*TEXT:*
- - -

In a prime-time address on Thursday, Obama will announce executive actions that could give legal status to millions of immigrants that are in the country illegally.

{mosads}The White House could have decided to punt on the issue, given the losses suffered by Democrats in the midterm elections. 

Indeed, even some Democrats had suggested that would be wise, given battles this month over funding the government, and it might have been taken as an olive branch by Republicans.

Instead, Obama is taking a confrontational approach with the GOP, which has taken to referring to the president as an “emperor” and is vowing to stop him.

Coming after Obama’s surprise announcements of a new climate deal with China and tight regulations for the Internet, the aggressive steps on immigration suggest Obama’s political team sees little downside to fighting tooth and nail with Republicans in Congress

And there could be multiple benefits for a White House that last had political momentum when Republicans determined to stop the healthcare law instead triggered a weekslong government shutdown that damaged their brand.

The government is now operating under a short-term funding measure that is set to expire on Dec. 12; congressional Republicans are already weighing options that would attack Obama’s immigration actions through the power of the purse.

The dilemma for the GOP is that such moves would increase the likelihood of a partial or full government shutdown, something party leaders are determined to avoid.

It’s not clear what exact actions Obama will announce on Thursday, though he is expected to defer deportations and offer work permits to millions of immigrants in the country illegally.

“Unfortunately, Washington has allowed the problem to fester for too long,” Obama said in a video posted Wednesday on the White House website. “What I’m going to be laying out is things that I can do with my lawful authority as president to make the system work better.”

After outlining the actions in his speech Thursday night — which many broadcast networks are opting not to carry — the president will head to Las Vegas, where he’s expected to sign the executive order at a high school where he called for Congress to pass comprehensive immigration reform two years ago.

The sense that the administration wants a fight with the GOP over immigration and government funding was reinforced by the president’s invitation to 19 Democrats to discuss the executive actions over dinner at the White House on Wednesday night.

No Republicans were asked to attend.

Obama is expected to dramatically expand the Department of Homeland Security’s Deferred Action for Childhood Arrivals (DACA) program, allowing the parents of children who are legal residents or citizens of the United States to avoid deportation proceedings and receive work permits.

Obama could also expand the eligibility for DACA, which allows immigrants who were brought to the United States illegally as children to remain in the country and work.

And the administration is poised to expand how the federal government issues specialty visas for high-tech workers. In total, an estimated 4 million to 5 million immigrants could be eligible for the program.

Obama is not expected to extend protections to the parents of current DACA recipients, or migrant farm workers.

Republicans are warning Obama they will fight his executive actions tooth and nail.

Sen. Ted Cruz (R-Texas) suggested in an op-ed that the GOP leadership in the Senate should block all the president’s non-national-security administrative and judicial appointments unless Obama withdraws his executive actions. 

House Homeland Security Committee Chairman Michael McCaul (R-Texas) and House Judiciary Committee Chairman Bob Goodlatte (R-Va.) called the pending announcement a “slap in the face to the American people and the Constitution” and vowed to use their legislative toolbox to stop him.

- - -

*PROVIDED MATERIAL:*
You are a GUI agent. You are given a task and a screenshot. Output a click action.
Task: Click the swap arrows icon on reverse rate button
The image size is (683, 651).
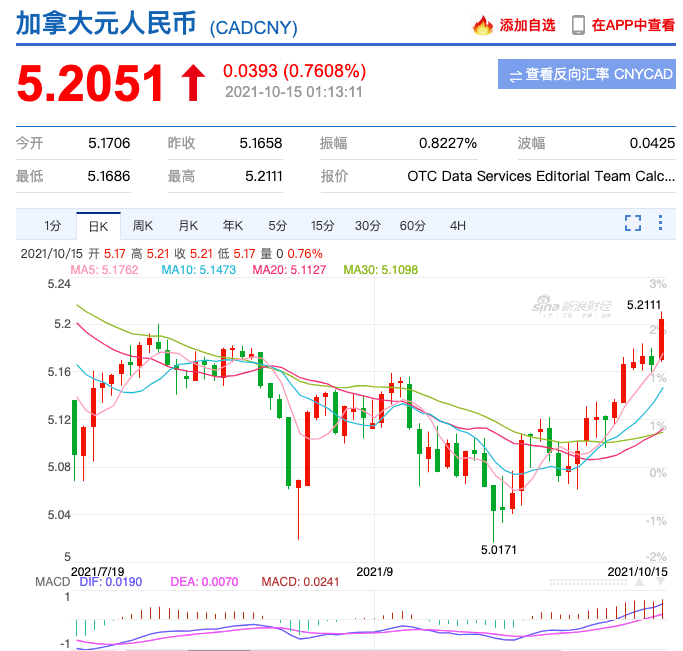(515, 75)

- - -

*WORK REQUIRED:* Continue the article on Obama's planned executive actions on immigration from its final sentence.

*RESPONSE TO THE TASK:*
And a spokesman for Speaker John Boehner (R-Ohio) seized on the reports to criticize Obama, noting the president had repeatedly argued he was “not a king” and did not believe he had legal authority to broaden the group eligible for deferred deportations. 

“If ‘Emperor Obama’ ignores the American people and announces an amnesty plan that he himself has said over and over again exceeds his constitutional authority, he will cement his legacy of lawlessness and ruin the chances for congressional action on this issue — and many others,” said Boehner spokesman Michael Steel.

There are risks for Obama as well.

Although polls have shown support for providing a path to citizenship for illegal immigrants, an NBC News/Wall Street Journal poll released on Wednesday found 48 percent opposed Obama taking executive action on immigration.

The White House may hope that a dramatic Republican response to Obama’s actions backfires badly on the GOP.

Asked Wednesday if “political mischief” was part of the calculation — and if the White House was anticipating that Republicans could force a government shutdown or impeachment proceedings that might prove politically harmful — press secretary Josh Earnest played coy.

“Are you suggesting that would be the first time that they would do that?” Earnest said.

The press secretary added that the White House believes “the vast majority of Americans will share his view that these are steps that he should take.” 

“So we look forward to having this conversation, and it’s an important one,” Earnest said.

Earnest said Obama wears criticism of his executive action “with a badge of honor.”

“We’ve heard this kind of rhetoric about lawlessness from House Republicans for some time,” Earnest said, describing Obama as “somebody who is willing to examine the law, review the law and use every element of that law to make progress for the American people.”

The jocular dismissal of the Republican criticism suggests the administration views immigration as a chance to regain the political advantage.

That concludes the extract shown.